*** Dataset excerpts Section Begins ***

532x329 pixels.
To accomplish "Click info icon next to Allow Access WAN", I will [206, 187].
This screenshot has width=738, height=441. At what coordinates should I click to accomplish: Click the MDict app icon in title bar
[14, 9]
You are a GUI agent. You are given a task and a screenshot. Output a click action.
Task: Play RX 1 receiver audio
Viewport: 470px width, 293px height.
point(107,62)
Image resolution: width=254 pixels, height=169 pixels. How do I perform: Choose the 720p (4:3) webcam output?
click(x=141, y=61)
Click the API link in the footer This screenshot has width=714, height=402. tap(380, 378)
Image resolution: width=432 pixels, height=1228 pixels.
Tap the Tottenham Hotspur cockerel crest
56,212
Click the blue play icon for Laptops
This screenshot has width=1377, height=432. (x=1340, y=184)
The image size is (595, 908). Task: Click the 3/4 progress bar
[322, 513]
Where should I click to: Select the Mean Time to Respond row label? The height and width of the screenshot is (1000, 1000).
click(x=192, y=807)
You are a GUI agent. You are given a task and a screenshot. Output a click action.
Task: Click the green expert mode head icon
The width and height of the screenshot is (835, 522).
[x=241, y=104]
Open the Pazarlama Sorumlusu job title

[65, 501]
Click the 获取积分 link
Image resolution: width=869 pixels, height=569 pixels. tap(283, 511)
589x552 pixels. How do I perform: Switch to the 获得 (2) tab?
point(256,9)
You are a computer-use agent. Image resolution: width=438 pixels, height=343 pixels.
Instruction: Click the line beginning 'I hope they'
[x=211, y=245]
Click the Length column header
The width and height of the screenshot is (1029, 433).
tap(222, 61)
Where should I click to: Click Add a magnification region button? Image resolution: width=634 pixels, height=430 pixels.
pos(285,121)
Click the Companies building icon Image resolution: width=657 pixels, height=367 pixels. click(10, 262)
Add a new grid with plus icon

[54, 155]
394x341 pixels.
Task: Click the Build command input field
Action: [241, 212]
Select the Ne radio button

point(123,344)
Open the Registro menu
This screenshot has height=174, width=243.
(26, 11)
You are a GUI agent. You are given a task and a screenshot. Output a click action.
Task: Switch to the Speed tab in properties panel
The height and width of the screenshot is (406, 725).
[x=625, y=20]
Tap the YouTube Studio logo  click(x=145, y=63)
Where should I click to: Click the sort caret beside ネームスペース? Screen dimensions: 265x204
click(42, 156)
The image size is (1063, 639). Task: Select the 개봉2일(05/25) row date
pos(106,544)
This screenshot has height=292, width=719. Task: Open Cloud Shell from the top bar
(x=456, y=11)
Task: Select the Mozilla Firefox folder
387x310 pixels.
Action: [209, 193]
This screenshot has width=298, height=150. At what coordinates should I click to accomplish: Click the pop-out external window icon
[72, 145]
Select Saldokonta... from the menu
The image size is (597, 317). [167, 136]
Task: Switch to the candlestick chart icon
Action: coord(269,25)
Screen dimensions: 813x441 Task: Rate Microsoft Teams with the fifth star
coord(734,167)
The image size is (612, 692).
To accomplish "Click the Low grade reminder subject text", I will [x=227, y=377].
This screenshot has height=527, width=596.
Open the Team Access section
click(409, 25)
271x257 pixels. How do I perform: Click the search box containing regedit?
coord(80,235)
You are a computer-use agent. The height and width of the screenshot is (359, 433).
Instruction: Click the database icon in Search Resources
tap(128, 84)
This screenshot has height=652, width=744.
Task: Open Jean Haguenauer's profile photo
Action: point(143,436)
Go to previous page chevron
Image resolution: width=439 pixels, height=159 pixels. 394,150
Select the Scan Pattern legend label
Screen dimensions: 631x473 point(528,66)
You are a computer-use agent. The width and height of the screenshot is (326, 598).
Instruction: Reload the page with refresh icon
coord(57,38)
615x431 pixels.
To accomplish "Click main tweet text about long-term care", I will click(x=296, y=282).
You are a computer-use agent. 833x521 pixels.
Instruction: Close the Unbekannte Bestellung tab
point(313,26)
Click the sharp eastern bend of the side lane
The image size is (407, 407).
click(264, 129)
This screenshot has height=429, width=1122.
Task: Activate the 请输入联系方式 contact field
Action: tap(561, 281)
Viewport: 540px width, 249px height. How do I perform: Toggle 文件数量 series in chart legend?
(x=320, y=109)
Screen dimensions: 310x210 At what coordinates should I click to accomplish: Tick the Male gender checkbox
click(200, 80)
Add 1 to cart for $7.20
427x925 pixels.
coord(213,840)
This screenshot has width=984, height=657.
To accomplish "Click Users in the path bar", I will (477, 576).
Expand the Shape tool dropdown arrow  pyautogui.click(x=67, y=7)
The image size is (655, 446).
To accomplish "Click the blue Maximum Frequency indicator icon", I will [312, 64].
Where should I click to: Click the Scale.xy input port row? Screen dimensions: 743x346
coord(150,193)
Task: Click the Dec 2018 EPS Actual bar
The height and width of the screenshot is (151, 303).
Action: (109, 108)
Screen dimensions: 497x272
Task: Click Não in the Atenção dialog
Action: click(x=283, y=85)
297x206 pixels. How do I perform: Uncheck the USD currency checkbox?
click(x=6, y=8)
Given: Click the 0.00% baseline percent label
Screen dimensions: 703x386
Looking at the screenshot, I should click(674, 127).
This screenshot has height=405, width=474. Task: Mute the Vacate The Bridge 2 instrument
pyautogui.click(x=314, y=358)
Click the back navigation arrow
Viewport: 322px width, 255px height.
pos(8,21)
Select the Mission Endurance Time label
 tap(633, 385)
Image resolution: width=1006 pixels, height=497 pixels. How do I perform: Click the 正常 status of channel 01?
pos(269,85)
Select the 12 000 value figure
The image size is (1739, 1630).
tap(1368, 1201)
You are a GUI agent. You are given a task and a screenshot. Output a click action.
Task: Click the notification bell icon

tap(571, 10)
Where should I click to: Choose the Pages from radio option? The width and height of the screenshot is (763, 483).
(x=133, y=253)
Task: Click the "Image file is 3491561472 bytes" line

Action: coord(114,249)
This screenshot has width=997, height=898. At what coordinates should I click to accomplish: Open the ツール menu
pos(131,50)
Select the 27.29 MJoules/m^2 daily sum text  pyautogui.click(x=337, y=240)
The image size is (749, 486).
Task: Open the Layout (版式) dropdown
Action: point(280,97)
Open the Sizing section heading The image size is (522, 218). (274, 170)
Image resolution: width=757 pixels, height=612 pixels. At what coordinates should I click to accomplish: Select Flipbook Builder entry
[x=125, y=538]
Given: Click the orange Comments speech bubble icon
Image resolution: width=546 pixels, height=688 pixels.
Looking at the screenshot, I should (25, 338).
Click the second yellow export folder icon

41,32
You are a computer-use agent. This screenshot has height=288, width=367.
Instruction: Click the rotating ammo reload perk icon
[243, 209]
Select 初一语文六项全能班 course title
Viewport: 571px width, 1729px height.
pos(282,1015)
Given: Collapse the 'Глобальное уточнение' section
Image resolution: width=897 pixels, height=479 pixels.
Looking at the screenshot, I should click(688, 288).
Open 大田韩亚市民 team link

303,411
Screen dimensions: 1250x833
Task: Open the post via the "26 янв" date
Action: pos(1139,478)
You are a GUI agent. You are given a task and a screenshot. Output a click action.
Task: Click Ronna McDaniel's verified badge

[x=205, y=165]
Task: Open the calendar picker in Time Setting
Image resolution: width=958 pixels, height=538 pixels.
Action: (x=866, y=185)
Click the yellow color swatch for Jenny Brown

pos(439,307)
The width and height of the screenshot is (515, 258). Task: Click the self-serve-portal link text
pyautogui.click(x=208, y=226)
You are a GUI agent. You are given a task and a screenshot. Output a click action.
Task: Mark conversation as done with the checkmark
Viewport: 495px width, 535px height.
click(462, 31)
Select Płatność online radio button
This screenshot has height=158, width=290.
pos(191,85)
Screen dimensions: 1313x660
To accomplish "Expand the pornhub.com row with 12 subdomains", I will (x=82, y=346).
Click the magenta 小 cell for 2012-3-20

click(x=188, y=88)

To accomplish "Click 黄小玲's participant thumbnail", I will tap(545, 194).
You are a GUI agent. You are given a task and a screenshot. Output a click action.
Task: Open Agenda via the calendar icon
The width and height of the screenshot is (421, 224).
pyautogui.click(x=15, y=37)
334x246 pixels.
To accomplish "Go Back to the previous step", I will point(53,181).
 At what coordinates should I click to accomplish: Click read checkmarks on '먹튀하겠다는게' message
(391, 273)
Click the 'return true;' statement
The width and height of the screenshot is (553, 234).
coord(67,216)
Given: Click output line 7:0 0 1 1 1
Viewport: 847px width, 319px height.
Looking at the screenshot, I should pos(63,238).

*** Dataset excerpts Section Ends ***

Task requirements -
Working from the records above, write out verbatim only the lines from the line containing "Click the back navigation arrow" through the line containing "You are a computer-use agent. This".

Solution below -
Click the back navigation arrow
Viewport: 322px width, 255px height.
pos(8,21)
Select the Mission Endurance Time label
 tap(633, 385)
Image resolution: width=1006 pixels, height=497 pixels. How do I perform: Click the 正常 status of channel 01?
pos(269,85)
Select the 12 000 value figure
The image size is (1739, 1630).
tap(1368, 1201)
You are a GUI agent. You are given a task and a screenshot. Output a click action.
Task: Click the notification bell icon

tap(571, 10)
Where should I click to: Choose the Pages from radio option? The width and height of the screenshot is (763, 483).
(x=133, y=253)
Task: Click the "Image file is 3491561472 bytes" line

Action: coord(114,249)
This screenshot has width=997, height=898. At what coordinates should I click to accomplish: Open the ツール menu
pos(131,50)
Select the 27.29 MJoules/m^2 daily sum text  pyautogui.click(x=337, y=240)
The image size is (749, 486).
Task: Open the Layout (版式) dropdown
Action: point(280,97)
Open the Sizing section heading The image size is (522, 218). (274, 170)
Image resolution: width=757 pixels, height=612 pixels. At what coordinates should I click to accomplish: Select Flipbook Builder entry
[x=125, y=538]
Given: Click the orange Comments speech bubble icon
Image resolution: width=546 pixels, height=688 pixels.
Looking at the screenshot, I should (25, 338).
Click the second yellow export folder icon

41,32
You are a computer-use agent. This screenshot has height=288, width=367.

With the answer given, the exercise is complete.